There are reasons to believe that SFR timing and implementation is correlated with political trends. First, to raise funds, especially for low-income districts, SFRs require state-level higher taxation or redistributive spending. Because changes in state fiscal policies are linked with the partisan balance of states governments (Barrilleaux, Holbrook, & Langer, 2002; Nicholson-Crotty, Theobald, & Wood, 2006), SFRs likely benefit from prior changes in the political composition of the state legislature. Second, pursuit of an SFR is initiated either through court order or legislative action; the reforms, therefore, are influenced by the political composition of state governments. This is most obvious with legislative reforms or court-mandated reforms in states where high-court justices are appointed by governors or selected in statewide partisan elections. However, even SFRs resulting from nonpartisan judicial elections may be influenced by political dynamics, since these judicial elections are impacted by partisan voting and polarization (Hutt, Klasik, & Tang, 2020; Kritzer, 2015; McLeod, 2012; Rock & Baum, 2010). Regardless, in states where SFRs are initiated by nonpartisan judicial electors, a legislative statute is still needed to implement these changes; thus, those SFRs that are enacted and effective are more likely to require legislative support. Taken together, we hypothesize that an SFR implementation is likely the result of either gradual changes or shocks to the state’s political composition.

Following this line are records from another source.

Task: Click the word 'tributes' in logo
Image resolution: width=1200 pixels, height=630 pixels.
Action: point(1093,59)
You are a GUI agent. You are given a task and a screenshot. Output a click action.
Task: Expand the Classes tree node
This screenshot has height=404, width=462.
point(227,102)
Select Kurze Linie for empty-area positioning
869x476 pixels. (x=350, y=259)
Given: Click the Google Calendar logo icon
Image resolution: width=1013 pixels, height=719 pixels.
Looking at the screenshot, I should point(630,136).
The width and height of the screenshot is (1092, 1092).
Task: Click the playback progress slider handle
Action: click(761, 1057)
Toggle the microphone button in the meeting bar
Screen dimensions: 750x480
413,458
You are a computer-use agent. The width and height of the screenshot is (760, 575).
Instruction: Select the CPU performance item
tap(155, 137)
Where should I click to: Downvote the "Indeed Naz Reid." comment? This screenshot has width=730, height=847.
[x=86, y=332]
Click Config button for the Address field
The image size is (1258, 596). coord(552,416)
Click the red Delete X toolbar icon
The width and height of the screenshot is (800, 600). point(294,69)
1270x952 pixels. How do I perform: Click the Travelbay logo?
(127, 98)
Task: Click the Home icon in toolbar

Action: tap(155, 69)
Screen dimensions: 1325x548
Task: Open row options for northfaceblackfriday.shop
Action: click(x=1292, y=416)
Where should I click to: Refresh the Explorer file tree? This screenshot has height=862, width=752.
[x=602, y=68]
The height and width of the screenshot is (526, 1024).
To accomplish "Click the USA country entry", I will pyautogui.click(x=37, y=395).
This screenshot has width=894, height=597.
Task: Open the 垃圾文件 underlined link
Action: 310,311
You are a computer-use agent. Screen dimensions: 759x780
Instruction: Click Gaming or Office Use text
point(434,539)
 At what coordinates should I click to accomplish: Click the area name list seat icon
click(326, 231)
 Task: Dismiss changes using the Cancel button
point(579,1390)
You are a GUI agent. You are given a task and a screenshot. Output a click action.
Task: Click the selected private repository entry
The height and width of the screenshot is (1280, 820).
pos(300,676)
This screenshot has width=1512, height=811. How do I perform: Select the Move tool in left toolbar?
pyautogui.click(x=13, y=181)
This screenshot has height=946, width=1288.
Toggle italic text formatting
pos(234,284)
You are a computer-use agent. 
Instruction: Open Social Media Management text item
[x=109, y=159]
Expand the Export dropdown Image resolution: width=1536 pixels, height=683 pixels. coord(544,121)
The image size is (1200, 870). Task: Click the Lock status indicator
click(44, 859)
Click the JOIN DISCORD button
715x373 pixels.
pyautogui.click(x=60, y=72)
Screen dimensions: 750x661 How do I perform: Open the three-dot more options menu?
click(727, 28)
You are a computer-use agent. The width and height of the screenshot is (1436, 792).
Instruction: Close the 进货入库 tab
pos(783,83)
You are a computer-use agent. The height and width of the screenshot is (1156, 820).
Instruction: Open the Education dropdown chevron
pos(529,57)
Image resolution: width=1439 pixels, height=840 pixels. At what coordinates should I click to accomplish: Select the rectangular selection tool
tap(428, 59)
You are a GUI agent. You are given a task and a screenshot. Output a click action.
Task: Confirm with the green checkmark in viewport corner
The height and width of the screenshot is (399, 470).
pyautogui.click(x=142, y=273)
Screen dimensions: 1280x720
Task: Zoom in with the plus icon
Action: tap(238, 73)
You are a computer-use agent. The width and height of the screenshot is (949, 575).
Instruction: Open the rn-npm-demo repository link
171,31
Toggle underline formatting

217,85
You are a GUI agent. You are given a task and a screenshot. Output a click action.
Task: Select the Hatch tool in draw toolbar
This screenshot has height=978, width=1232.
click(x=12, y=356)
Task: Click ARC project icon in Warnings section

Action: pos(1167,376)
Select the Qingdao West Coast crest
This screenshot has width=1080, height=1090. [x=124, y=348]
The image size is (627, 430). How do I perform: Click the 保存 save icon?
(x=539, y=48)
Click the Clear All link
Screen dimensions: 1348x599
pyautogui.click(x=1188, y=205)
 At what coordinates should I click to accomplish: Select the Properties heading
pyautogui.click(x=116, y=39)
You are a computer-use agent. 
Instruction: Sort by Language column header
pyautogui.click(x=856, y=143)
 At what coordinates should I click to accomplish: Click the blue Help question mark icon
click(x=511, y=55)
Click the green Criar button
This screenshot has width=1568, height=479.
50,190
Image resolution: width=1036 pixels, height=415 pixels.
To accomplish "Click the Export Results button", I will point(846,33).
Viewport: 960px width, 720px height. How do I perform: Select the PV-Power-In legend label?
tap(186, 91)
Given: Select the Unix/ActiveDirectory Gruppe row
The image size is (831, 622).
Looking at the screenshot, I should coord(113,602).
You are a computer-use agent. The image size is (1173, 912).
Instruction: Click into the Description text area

While there are reasons to believe SFRs are preceded by changes in state-level politics, there is a further question as to whether SFR legislation results in changes to the political system. First, if SFRs are implemented in an environment of changing political composition that is disconnected from commensurate changes in citizen ideology, SFR implementation may result in voter displeasure. Second, because SFRs can raise taxes and allocate revenues in ways that disadvantage those in high-income districts, these policies may be resisted by elites who can then influence state political outcomes (Albertus & Menaldo, 2014; Gilens & Page, 2014). Taken together, this suggests two conditions in which an SFR would result in changes to state political composition: (1) passage of an SFR occurred in an environment in which citizen preferences for liberal economic policies was unchanging, and (2) SFR implementation coincided with a broader suite of liberal economic legislation, which motivated further elite political action.
To examine the potential political precursors and consequences of SFRs, we compile and update a list of SFRs for the period from 1990 to 2014 and merge this list to different data sources describing a state’s ideological (Caughey & Warshaw, 2018) and political composition (Klarner, 2013). Then, we estimate event analysis models that allow us to describe change in these variables before and after the passage of an SFR.
Our hypotheses are largely confirmed by the data. Prior to SFR implementation, states legislatures were becoming increasingly Democratic and the probability of Democratic supermajority increased. These changes did not coincide with changes in citizen preferences for economic liberalism measured by state-level ideology scores, nor did they coincide with the passage of liberal-coded referendums, which we include as another indicator of citizen preferences. Coinciding with SFR implementation, states were also more likely to pass other liberal economic legislation. Taken together, these results suggest a sweeping passage of liberal legislation mostly brought about by changes to the legislature not representative of citizen preferences. Consequently, in the years following an SFR implementation, the Democratic share in the state’s upper and lower houses declined.